Big business learns to care
Persuading large corporations to promote human rights
Transnational companies under fire from human rights campaigners have changed their policies and their practice after a study by Tom Sorrel of Essex University's Human Rights Centre.
His study of large extraction companies - gas, oil and minerals - took the form of negotiation between groups such as Amnesty International and Oxfam and company representatives.
Sorrel acted as go-between, presenting to the corporations the NGOs' agenda for change. "These are difficult companies to bring pressure to bear on. Often they do not have retail outlets, so they are not susceptible to consumer pressure," Sorrel explains.

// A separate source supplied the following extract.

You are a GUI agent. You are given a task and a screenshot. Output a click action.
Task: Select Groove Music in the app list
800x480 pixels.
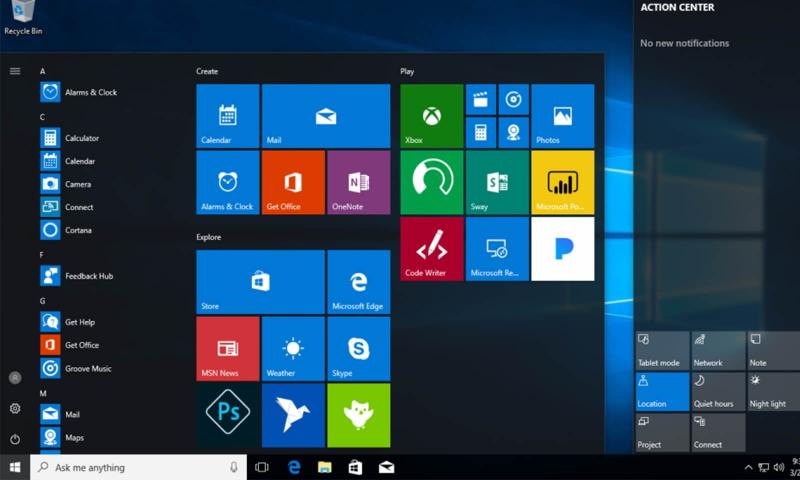[x=88, y=368]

"But one company went from doing nothing about human rights to being extremely active in human rights training in the countries in which it is involved."
This process of engagement will act as a pointer for a future in which large corporations are not only held responsible for human rights abuses among their workforce - using slave or child labour, for example - but also one in which they can be increasingly influential in promoting human rights, Sorrel argues.
"If a company has a big investment in, say, oil production in a country with a very bad human rights record, there is no reason why the company cannot go to a government and protest at the human rights abuses, and it is a surprisingly potent approach."
Judicial reform in Ukraine and Russia
Police, judges and penal reformers join Notts project
Russian and Ukrainian criminals will benefit most from four-year projects at Nottingham University's Human Rights Law Centre.
The two schemes, funded by Britain's Department for International Development, support reform of justice systems to recognise criminals' human rights. They involve bringing Russians and Ukrainians to Nottingham for short courses.
In Russia, they work with non-governmental organisations that monitor the state's treatment of prisoners, training them in investigation and campaigning.
In Ukraine, the emphasis is on creating a human rights culture among probation officers, police, judges and prison inspectors.
That involves everything from establishing an ethos of humane punishment and rehabilitation to creating new structures to ensure fair trials, says centre co-director and project leader Patrick Twomey.
"The mindset about punishment in Ukraine and Russia is totally different from Western Europe. The Council of Europe had great difficulty in persuading them to introduce a moratorium on the death penalty.
"You have to be realistic about the differences. If you had 12 people sharing a cell in Britain you would say this amounts to degrading treatment. But in Ukraine, you look at the conditions outside and say, these people have food, they have shelter, maybe this is OK."